I have to manually run "udevadm trigger" to get soundcard revealed by pulseaudio ... every boot with udev-182-r3  :Evil or Very Mad: 

udev-postmount script doesn't call udevadm trigger on new udev versions...

I could change postmount scpript myself   :Confused: 

but i'd rather prefer to understand what's going on

----------

## MerlinYoda

I realize I'm a little late to the game on this one, but I just figured out that the root source of the error messages which the OP posted is actually due to a script placed into udev's rules.d directory by the media-sound/alsa-utils package (specific file being /lib/udev/rules.d/90-alsa-restore.rules). 

My particular solution was to have /usr in the root file system (a partition on a (Fake)RAID1 HDD array) so that the necessary files would be present prior to the "real" /usr partition (residing on an SSD) being mounted over the afformentioned /usr folder. This way I get both a speed boost and redundancy out of the deal (as long as I make a point to back up the data in the SSD partition to the underlying the root file system as needed). However, in cases where such data duplication is either not desired or not an option, the aformentioned script file may be set aside (either deleted or tucked out of the way somewhere else in the filesystem) and the errors should disappear on startup.

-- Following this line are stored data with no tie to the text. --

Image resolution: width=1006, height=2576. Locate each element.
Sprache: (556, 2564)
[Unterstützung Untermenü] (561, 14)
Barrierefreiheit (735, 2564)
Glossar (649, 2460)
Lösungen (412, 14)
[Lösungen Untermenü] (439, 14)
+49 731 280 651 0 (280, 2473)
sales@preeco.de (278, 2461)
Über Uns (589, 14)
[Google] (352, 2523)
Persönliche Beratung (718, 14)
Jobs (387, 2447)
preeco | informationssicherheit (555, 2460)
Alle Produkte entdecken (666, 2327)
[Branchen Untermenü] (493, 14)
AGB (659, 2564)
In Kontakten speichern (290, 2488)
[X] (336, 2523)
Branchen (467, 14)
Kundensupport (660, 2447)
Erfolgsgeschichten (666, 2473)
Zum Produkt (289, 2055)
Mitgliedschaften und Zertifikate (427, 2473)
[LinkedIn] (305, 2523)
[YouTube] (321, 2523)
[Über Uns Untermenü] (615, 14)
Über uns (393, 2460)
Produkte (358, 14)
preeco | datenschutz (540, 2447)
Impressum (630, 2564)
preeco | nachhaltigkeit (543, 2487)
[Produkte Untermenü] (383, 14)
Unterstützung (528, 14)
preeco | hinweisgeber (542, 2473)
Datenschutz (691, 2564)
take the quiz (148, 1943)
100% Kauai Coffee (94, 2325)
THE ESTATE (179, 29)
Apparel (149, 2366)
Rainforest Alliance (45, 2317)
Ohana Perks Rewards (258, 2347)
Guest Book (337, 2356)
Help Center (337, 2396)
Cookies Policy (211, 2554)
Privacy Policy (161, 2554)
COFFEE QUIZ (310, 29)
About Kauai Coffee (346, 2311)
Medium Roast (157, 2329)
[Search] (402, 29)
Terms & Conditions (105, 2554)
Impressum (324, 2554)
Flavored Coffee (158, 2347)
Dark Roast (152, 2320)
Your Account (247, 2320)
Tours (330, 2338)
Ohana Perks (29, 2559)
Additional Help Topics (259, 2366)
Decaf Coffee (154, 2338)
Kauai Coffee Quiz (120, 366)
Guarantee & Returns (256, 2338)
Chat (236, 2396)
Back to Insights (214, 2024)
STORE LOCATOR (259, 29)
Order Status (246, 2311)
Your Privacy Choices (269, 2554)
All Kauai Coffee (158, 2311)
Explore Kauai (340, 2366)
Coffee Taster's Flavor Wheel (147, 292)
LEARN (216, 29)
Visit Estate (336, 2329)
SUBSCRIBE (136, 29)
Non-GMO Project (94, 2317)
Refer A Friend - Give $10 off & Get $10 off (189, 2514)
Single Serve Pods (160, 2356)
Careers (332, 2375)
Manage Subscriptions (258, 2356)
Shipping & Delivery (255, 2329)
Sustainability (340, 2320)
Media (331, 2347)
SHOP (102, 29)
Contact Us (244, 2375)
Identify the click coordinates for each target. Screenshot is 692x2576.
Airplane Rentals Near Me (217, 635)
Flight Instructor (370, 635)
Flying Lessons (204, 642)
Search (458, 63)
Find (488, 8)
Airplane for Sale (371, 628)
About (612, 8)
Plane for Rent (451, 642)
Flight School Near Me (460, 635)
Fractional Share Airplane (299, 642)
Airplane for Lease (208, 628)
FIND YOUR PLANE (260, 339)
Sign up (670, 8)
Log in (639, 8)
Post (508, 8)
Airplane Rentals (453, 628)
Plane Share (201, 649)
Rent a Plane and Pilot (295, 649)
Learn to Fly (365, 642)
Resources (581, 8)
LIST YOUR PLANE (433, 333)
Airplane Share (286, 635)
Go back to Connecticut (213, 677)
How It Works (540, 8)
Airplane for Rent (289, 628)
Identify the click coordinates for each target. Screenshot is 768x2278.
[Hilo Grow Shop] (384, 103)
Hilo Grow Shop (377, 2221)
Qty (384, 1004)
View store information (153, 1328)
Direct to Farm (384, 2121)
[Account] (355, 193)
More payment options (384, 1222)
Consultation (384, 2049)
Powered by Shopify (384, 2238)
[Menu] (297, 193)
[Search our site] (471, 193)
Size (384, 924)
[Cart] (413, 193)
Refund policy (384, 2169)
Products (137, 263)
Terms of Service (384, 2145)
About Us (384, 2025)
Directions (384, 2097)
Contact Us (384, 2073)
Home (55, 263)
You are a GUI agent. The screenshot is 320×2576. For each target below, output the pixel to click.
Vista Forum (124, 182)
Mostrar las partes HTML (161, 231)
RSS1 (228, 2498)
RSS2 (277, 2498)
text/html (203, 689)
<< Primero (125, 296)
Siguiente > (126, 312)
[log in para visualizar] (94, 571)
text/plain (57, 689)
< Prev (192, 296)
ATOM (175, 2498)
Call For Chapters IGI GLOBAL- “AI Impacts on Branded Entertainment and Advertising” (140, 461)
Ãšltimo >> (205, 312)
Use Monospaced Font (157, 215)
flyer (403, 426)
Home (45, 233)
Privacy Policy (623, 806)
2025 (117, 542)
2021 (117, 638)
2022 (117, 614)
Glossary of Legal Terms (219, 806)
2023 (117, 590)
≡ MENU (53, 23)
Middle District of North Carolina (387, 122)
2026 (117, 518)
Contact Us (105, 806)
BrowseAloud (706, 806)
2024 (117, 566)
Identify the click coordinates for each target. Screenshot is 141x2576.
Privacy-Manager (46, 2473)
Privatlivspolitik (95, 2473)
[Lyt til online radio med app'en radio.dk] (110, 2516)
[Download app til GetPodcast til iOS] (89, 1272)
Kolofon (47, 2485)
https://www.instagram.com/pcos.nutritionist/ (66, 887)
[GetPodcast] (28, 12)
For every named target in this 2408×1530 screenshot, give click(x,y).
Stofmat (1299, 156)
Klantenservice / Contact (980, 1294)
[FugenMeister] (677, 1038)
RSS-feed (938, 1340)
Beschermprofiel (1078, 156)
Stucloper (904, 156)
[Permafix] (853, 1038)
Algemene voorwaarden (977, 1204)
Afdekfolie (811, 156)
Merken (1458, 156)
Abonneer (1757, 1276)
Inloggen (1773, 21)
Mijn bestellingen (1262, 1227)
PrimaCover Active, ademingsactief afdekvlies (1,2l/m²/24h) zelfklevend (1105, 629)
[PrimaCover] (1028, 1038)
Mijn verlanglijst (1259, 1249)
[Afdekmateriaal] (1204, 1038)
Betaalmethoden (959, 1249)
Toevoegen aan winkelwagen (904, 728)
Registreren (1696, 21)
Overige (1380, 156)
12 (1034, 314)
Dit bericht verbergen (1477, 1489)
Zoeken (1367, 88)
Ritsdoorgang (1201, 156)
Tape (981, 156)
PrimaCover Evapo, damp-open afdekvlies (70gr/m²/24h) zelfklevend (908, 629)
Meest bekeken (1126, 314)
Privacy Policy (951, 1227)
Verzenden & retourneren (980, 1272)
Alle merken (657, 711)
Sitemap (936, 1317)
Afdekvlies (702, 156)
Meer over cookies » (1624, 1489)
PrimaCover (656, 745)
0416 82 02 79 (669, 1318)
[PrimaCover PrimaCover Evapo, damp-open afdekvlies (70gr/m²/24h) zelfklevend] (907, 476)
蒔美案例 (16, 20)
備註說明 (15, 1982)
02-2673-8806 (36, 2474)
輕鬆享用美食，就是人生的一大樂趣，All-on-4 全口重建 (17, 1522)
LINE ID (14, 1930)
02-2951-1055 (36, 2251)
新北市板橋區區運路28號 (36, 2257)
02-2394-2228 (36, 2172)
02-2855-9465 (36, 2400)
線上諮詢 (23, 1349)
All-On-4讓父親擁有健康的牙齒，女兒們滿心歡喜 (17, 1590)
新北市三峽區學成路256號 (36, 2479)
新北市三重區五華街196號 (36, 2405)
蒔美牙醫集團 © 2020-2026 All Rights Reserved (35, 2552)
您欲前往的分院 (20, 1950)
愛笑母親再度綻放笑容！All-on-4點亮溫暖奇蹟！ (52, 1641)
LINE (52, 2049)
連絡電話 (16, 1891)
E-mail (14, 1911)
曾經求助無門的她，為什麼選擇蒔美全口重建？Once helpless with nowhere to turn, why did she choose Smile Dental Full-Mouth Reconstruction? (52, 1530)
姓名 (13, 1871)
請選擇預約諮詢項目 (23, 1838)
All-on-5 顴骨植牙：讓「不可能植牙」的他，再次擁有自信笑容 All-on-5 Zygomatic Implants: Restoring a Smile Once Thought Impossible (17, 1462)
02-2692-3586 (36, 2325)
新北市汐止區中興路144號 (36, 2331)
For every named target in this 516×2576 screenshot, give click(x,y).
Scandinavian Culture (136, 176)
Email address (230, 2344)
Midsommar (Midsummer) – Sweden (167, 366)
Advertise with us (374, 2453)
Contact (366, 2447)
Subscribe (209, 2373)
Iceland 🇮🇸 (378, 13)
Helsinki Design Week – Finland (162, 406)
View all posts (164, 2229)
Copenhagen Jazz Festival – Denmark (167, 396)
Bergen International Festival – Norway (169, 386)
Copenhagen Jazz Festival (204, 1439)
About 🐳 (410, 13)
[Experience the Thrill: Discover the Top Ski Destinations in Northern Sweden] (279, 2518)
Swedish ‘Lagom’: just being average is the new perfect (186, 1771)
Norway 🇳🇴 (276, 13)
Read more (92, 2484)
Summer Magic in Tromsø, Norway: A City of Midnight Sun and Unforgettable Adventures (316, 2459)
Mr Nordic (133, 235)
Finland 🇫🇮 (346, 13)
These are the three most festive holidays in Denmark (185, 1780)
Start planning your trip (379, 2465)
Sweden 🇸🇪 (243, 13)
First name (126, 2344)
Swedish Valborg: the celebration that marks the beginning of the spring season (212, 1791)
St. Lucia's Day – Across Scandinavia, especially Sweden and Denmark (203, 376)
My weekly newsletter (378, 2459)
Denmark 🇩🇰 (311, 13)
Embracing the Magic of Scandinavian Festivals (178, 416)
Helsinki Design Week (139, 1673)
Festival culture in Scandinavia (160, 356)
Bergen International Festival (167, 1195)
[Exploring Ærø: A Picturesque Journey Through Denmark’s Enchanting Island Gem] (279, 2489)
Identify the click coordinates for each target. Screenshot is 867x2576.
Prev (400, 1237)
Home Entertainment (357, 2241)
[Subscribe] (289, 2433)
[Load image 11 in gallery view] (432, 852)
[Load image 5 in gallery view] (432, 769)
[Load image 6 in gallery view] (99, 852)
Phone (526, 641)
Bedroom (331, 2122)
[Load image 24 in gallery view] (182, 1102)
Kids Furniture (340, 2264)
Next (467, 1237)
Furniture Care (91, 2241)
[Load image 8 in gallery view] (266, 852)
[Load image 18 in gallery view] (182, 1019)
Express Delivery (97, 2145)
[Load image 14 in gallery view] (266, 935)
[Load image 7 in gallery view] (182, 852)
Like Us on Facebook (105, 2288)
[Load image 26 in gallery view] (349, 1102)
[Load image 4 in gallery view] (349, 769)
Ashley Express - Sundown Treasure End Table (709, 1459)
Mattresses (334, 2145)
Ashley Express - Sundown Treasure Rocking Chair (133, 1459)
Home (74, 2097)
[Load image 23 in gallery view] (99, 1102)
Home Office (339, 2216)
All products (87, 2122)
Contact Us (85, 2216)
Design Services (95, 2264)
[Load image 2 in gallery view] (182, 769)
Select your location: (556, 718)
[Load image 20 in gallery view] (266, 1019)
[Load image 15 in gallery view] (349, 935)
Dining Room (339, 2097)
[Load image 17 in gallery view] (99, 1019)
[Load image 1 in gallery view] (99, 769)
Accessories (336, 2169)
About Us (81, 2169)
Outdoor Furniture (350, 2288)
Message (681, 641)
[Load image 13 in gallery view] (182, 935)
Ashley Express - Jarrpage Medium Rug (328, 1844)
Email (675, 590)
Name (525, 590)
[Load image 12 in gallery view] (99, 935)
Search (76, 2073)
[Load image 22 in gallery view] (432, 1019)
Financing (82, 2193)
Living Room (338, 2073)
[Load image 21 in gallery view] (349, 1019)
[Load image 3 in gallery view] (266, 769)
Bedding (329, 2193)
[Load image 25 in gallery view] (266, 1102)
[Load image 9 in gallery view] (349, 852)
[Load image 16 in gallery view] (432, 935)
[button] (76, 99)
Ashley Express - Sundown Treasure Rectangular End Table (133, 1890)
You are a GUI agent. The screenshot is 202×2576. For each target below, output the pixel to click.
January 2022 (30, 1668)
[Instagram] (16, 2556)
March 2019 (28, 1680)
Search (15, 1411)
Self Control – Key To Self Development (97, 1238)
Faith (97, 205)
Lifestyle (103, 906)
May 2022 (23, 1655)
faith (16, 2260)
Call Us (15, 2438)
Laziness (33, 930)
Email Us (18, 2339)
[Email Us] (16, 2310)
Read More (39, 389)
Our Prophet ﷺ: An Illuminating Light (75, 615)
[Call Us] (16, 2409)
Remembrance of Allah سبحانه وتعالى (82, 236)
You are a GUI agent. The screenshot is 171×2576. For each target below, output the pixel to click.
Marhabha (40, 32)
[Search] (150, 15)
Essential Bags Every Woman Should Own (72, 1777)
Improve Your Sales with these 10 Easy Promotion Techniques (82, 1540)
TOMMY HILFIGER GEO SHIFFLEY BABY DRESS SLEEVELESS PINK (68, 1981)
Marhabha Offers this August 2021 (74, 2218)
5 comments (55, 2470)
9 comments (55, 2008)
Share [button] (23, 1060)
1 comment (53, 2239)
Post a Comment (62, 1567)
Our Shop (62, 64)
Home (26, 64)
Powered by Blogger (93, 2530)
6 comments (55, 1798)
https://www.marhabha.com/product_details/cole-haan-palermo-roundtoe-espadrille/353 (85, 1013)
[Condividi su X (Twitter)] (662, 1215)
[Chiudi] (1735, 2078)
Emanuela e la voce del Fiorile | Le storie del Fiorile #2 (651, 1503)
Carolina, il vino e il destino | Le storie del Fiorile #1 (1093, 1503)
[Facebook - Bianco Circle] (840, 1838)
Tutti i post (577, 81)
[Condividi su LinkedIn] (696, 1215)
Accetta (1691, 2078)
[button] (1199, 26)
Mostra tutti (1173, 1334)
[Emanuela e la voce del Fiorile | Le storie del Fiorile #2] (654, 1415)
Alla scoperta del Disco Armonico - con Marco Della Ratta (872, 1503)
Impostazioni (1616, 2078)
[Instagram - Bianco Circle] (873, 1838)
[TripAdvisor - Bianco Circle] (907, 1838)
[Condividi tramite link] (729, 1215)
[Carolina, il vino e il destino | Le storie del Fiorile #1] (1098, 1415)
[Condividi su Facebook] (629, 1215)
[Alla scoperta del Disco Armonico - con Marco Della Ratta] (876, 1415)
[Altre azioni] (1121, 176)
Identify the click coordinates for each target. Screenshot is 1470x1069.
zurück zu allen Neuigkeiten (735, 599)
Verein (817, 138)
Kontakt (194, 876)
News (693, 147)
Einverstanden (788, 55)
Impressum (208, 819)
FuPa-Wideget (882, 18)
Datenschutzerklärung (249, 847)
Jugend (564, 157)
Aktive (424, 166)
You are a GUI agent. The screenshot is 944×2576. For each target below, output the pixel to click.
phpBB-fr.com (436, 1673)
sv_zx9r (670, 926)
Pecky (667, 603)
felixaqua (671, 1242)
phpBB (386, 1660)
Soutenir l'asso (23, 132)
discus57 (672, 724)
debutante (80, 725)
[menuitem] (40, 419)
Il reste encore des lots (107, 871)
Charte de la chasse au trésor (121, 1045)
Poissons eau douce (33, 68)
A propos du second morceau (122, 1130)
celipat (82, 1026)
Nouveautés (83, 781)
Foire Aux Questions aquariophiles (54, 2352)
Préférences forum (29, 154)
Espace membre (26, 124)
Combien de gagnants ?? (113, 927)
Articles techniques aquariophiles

Also, since the alsasound init script should (and seems to) *already* handle this, as it was touched upon earlier posts, the udev script shouldn't be necessary to have working sound. Given this, it would apper that alsa-utils really *shouldn't* be adding this script to udev rules.d directory in the first place but handling these details itself (and only once everything in fstab has actually been *mounted* first!!!) rather than to shuffe this particular task off through the udev init script for whatever reasons they had for doing so in the first place.

----------